When can a borrower challenge the lender's legal costs?

  • Author : Bill Stark - 20-05-2014

The Court of Appeal had to determine whether a borrower could challenge the legal costs charged by a lender's lawyers to the lender as a result of the borrower's default in Beba Enterprises v Gadens Lawyers [2013] VSCA 136.

Background  
A mortgagee entered into a loan agreement in 2009 with the borrower (‘Beba’) as mortgagor, pursuant to which $3 million was lent to Beba.

Under the loan agreement (and an associated fixed and floating charge) Beba was obliged, among other things, to:
(a) repay the principal of $3 million on or before 31 January 2009;
(b) pay interest on any sum in respect of which there was a default in payment, which sums could be capitalised at the option of the lender; and
(c) pay to the lender on demand ‘all costs, charges and expenses (including legal costs as between solicitor and client) reasonably incurred by [the lender] because of any default of [Beba]'.

Inevitably, Beba defaulted on the loan, and the lender incurred in excess of $60,000 in legal and accountancy costs arising out of Beba's default.


 

Ultimately, after negotiations over several days and involving the parties’ lawyers and accountants, the lender and Beba entered into a compromise agreement to settle the dispute.

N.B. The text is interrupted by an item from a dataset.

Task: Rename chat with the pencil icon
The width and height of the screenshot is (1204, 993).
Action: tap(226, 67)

Part of the compromise was that Beba would pay a contribution of $60,000 towards the legal and accounting costs incurred by the lender arising out of the default.

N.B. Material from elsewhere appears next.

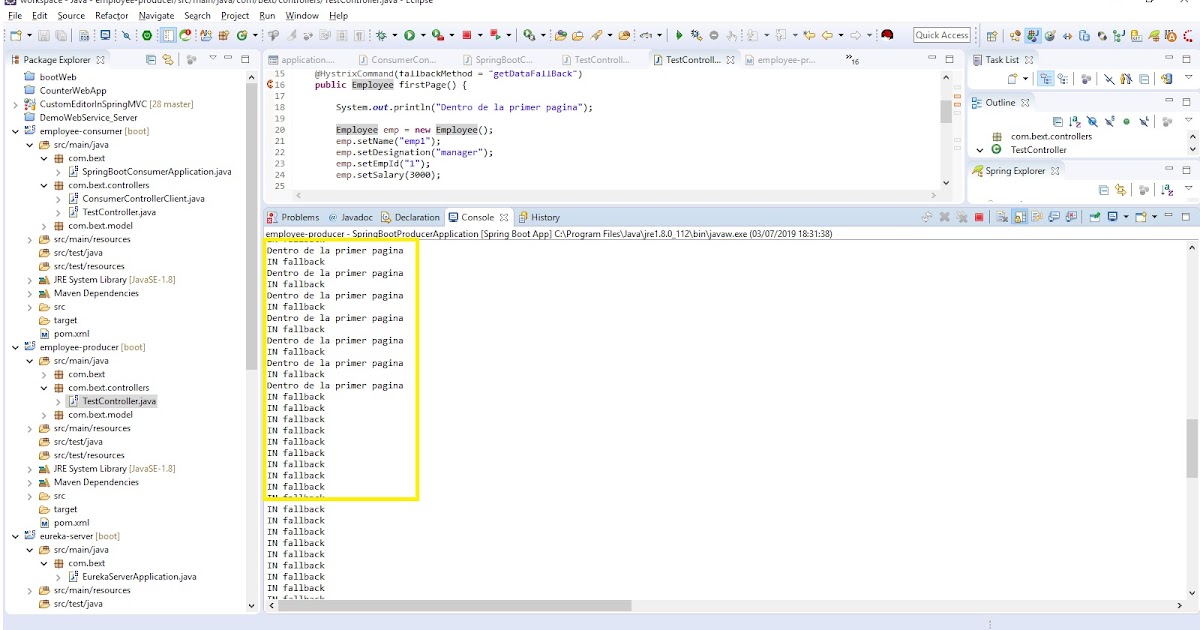Open the Open Console dropdown menu
The image size is (1200, 630).
click(1153, 216)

After paying the last instalment of the compromised sum, Beba sought a Costs Court review of the legal costs that the lender paid under Part 3.4 of the Legal Professional Act (“LPA”).

A part of the review process was to seek orders that the lender's lawyers (Gadens) provide sufficient information (which may have included the provision of a copy of an itemised bill of costs) to allow Beba to consider whether to make application for review of the legal costs, or alternatively that Gadens fees be costs assessed.

Gadens opposed the orders sought on the bases that, first, the Costs Court had no jurisdiction in the circumstances, and secondly, the costs had been compromised and therefore Beba had no right to have the costs assessed. Associate Justice Wood of the Costs Court disagreed and purported to make orders against Gadens.

In the Supreme Court of Victoria, Emerton J allowed an appeal from Wood As J's decision.

As to the jurisdictional question, Her Honour noted (at paragraph 23):
Accordingly, the Costs Court has power to order the provision of itemised bills and the like for the purpose of facilitating a costs review, whether or not the costs review has been commenced at the time the order is sought or made.

Then, as to the substantial dispute about whether the costs had been compromised, Emerton J concluded (at paragraph 39):  

In my view, both the structure of the settlement agreement and the evidence about its negotiation make it clear that the parties to the agreement had in mind that the payment of $60,000 would conclusively resolve the issue of what costs [the lender] was entitled to recover as a result of the default and that it would not be open to one or other of them to re-open or revisit this question. The parties settled the question of costs in a way that made it very difficult to disentangle the legal costs from the other elements of the compromise package so as to enable the Costs Court to review the legal costs. The parties did not specify, and the Court cannot now know, whether the $60,000 that was paid was to be applied rateably across the fees of PPB Advisory and Gadens, or according to some other arrangement.  Although Beba now seeks review of only four bills of costs, its original summons appended 16 bills of costs from Gadens to [the kender]. In the circumstances, no particular item of legal costs could be identified as having been claimed and paid. If the parties intended that Beba retain its entitlement to have [Beba]’s legal costs reviewed by the Costs Court, the settlement agreement would have addressed how that could occur, given the difficulty arising from grouping together the legal and advisory costs and the fact that what was paid was described as ‘a contribution’, rather than a payment of the full amount of the legal costs or the full amount of the advisory costs.

Ashley JA (with whom Redlich and Priest JJA agreed), in the Court of Appeal, dismissed the appeal from Emerton J's decision.

On appeal, Beba argued in effect that legally it could not contract out of its right to a review of the legal costs charged to the lender, and as a result, the compromise did not affect its right to seek such a review in the Costs Court.

The Court of Appeal rejected that argument. At paragraph 65 of Ashley JA's decision, His Honour stated:  

In my opinion, the judge was correct to conclude that s 3.4.48A did not preclude Beba entering into an agreement which finally compromised legal costs as between itself and the lender, such as to shut out its right to request information under s 3.4.38(7) and to apply for a costs review under s 3.4.38(2). That conclusion, I consider, flows from both the language of the present provisions, and historical development of the Act.

The Court of Appeal also dismissed Beba's argument that there had been no accord and satisfaction between Beba and the lender, or alternatively between Beba and Gadens.

In the circumstances, it is clear that a third party payer (such as a borrower) does have a right to challenge the legal costs paid by the lender and passed on to the borrower under the loan agreement. However, if the parties reach a compromise, the right to review the legal costs should be expressly reserved if the borrower plans to later seek a review of the legal costs charged to the lender.